Hi, I’m new to probabilistic programming and have a probably newbie question that I couldn’t quite figure out how to solve yet:
I’m modelling sales data based on a set of variables as a linear regression problem, and I based it on the ‘Robust Regression’ example. Like in the example I’ve used Normal distribution for the weights, and StudentT for the observed, and while this actually gives ok results, it’s not an accurate model since the sales numbers can only be positive or zero, so the sampling yields impossible traces.
I’ve tried reformulating it as a Poisson distribution but that didn’t work as well, and I’ve looked into censoring the data with pm.Bound/Potent, but I couldn’t quite figure out how that works.
So, long story short, how would you model regression coefficients and the observed variable that are bounded [0,+inf)?
For context, my simple model is below:
alpha = pm.Normal('alpha', mu=0, sd=10)
# coefficients for regression
beta = pm.Normal('beta', mu=0, sd=10, shape=D)
lam = pm.HalfCauchy('lam', beta=10, testval=1.)
# Expected value of outcome
mu = alpha + beta.dot(X_shared.T)
Y_obs = pm.StudentT('Y_obs', nu=1, mu=mu, lam=lam, observed=Y_shared)
Y_obs is distributed as student t, which permits any value in
You have a few different options:
- Use a distribution that only permits positive values (inv gamma comes to mind), however this is pretty non standard, and any econometrician would balk at it.
- Use a link function to map your output on
-inf, inf to
0, inf, in this case, softplus would be an appropriate choice.
A good starting point for you would be a logistic regression, where the regression model generates normally/student-t distributed logits on
-inf, inf, and the logistic function maps those logits to
0, 1, i.e. to probabilities.
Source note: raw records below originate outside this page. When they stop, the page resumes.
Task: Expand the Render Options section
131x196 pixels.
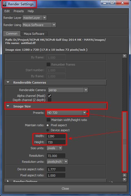Action: pyautogui.click(x=8, y=181)
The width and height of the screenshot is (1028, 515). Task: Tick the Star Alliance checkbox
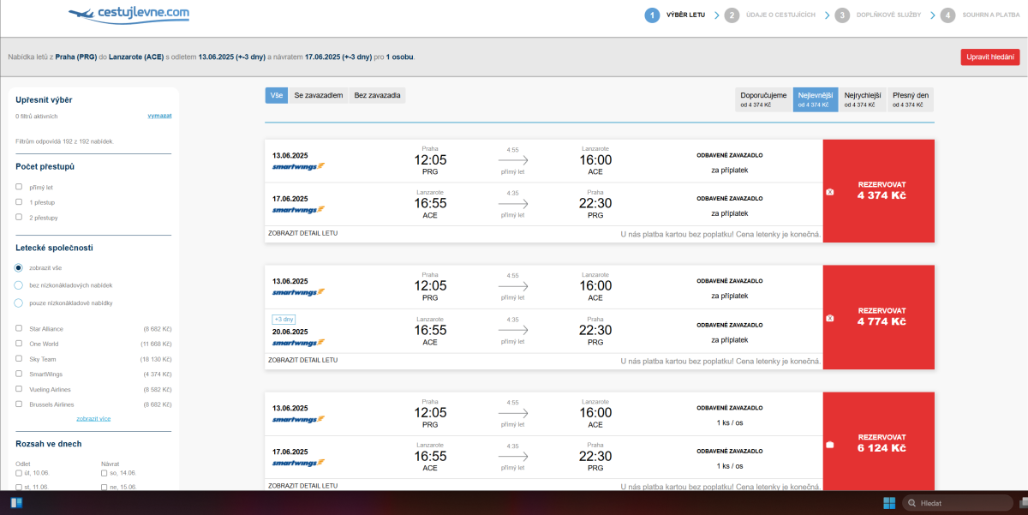[19, 329]
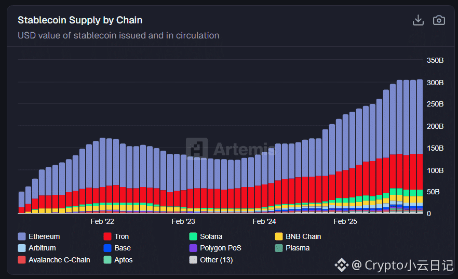
Task: Toggle BNB Chain legend entry
Action: pyautogui.click(x=298, y=236)
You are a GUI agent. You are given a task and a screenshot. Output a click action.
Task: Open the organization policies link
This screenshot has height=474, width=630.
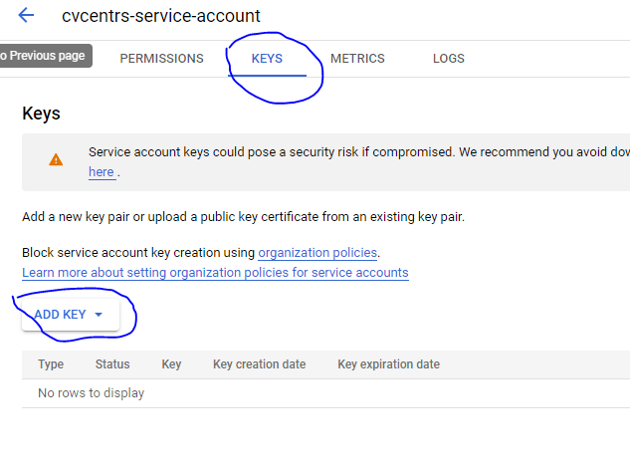(317, 252)

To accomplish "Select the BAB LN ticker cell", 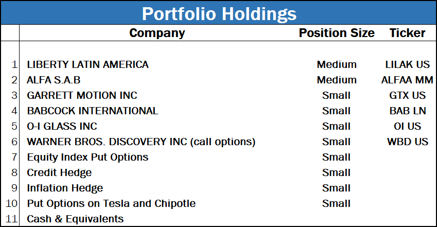I will [407, 111].
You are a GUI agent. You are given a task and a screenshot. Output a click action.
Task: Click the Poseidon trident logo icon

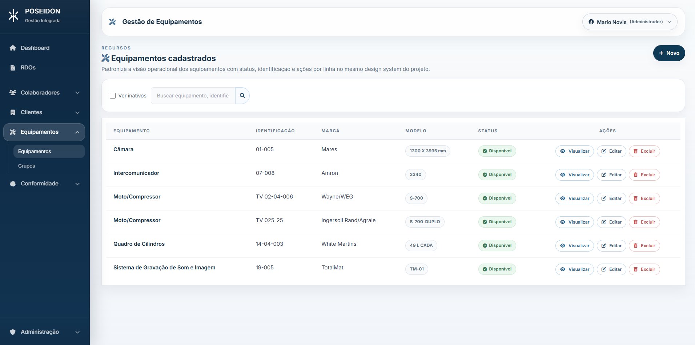coord(13,16)
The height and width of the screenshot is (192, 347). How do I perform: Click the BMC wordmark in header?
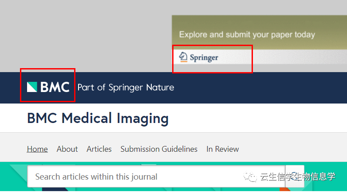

It’s the same idea here, except you’re mapping to a different support, using softplus instead of logistic.
Interpretation wise, think of your variable on the real axis as a latent variable that represents ‘sales potential’, positive values are just the predicted sales, but the model can express stronger and stronger degrees of ‘no one want to buy this’, then you’re transforming that latent ‘sales potential’ variable into an observes ‘sales’ variable.
You could also standardize your data (subtract mean, divide by standard deviation), which would make it no longer all positive.
Thank you for the suggestions! I will definetely look into aproaching it as a logistic regression problem. Right now I ended up using a Gamma distribution for the observed values which seem to work pretty ok.